Get That Out (Of Here)
Hummer wouldn’t be the only victim of GM’s shaky leadership after the turn of the millennium. An even more important figure from the automaker’s venerable past would also be subjected to the negative effects of casual product planning and questionable corporate synergy: the Pontiac GTO.
Celebrated for having kick-started the very muscle-car movement that led off this article, the GTO was the go-to performance option from Pontiac during its 11-year run. But it would then go into hibernation for the next several decades until the brand decided to give its sagging sales a boost in the arm in the laziest possible manner in the early aughts.
Rather than develop an all-new model befitting the GTO’s status, Pontiac instead turned to its Australian stable mate Holden, borrowing a rear-wheel drive, V8-powered platform and contributing only the most cursory updates to a styling package that was far blander than the three exciting letters on the back would suggest. Throw in a drivetrain that couldn’t quite stir the soul in the same way as its predecessor, and the GTO’s 2004 launch managed to turn a potential triumph into a tumble.
A quick engine swap would restore the Pontiac’s power to a more acceptable level, but it wasn’t enough to overcome the anger of brand loyalists stung by the pan-Pacific bait-and-switch. Sales plummeted, and after a trio of years on the market, the car had been axed. Three years after that, Pontiac itself joined Hummer on the dust heap.
Henry Ford might have said “history is more or less bunk,” but it’s clear that car companies tarnish the legacy of once-popular products at their own peril. Nearly every time an automaker attempts to ride the coattails of a successful legacy model without any regard for doing the name proud, the result is close to disastrous — and in the case of both Hummer and Pontiac, one might argue terminal.

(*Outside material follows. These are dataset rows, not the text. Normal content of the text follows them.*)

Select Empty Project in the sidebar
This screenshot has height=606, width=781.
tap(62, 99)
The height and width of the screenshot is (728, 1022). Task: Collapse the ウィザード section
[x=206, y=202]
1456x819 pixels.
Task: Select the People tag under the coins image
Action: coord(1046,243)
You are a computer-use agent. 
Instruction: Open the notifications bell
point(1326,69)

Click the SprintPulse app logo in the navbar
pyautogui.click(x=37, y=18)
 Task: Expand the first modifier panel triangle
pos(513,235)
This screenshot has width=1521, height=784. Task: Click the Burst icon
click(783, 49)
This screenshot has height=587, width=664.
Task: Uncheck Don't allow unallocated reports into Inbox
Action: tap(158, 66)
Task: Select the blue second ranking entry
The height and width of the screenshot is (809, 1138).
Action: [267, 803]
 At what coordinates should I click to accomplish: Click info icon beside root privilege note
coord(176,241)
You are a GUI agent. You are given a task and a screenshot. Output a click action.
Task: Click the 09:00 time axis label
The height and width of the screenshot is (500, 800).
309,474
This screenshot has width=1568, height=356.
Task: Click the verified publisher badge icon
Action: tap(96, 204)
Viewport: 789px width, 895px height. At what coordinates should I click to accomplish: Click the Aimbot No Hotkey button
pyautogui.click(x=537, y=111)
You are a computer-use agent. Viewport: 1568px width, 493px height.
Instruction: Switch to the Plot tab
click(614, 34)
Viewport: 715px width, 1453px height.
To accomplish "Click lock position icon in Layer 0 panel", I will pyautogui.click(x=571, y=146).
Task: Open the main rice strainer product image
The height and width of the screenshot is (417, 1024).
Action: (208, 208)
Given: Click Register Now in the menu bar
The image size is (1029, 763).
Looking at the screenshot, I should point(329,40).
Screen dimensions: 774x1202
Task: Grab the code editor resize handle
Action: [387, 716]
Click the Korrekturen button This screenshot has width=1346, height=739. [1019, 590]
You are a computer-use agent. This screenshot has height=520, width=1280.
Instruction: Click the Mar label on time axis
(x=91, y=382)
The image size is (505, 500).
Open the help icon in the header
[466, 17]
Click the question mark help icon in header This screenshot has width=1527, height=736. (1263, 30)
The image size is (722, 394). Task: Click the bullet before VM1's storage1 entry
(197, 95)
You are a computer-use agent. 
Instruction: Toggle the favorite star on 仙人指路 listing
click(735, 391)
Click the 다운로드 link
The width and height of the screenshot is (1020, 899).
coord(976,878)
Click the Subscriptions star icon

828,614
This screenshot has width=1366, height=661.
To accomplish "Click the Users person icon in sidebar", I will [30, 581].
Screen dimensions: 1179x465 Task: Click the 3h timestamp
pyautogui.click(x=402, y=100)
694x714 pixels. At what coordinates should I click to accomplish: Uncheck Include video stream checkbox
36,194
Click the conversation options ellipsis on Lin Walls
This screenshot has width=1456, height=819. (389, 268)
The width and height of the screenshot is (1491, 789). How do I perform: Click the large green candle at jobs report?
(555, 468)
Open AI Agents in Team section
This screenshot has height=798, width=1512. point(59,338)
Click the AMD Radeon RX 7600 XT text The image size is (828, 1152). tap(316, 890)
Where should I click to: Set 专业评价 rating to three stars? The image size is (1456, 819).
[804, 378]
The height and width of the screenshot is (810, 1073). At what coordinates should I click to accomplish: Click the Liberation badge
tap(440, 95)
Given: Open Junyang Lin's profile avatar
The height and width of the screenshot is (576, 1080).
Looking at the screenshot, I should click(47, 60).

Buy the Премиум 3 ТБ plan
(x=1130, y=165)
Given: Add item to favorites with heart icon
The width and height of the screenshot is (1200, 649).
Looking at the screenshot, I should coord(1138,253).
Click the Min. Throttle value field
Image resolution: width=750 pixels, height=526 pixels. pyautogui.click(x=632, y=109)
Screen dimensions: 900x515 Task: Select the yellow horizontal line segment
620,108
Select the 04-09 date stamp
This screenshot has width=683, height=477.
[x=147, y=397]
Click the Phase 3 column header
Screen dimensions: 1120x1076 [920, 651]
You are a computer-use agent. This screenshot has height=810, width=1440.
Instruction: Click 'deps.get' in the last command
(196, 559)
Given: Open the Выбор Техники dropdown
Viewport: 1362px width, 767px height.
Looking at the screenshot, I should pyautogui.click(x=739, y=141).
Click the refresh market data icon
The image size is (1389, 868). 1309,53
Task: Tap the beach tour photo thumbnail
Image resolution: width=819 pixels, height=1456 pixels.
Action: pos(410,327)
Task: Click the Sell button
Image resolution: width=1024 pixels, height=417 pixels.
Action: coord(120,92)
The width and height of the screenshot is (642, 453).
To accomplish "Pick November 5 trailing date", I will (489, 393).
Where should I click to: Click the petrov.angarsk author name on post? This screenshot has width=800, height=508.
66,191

That GM is now trying a third time with Hummer, by way of an EV-focused greenwash that doesn’t just disengage from its roots but thoroughly nukes them from orbit, indicates that not all lessons are lasting, no matter how costly they might have been. It’s difficult to reconcile any iteration of the Hummer brand with the desire to give it a new life among the eco set, which suggests that GM’s product planners maybe have been reading a few too many Ford biographies of late.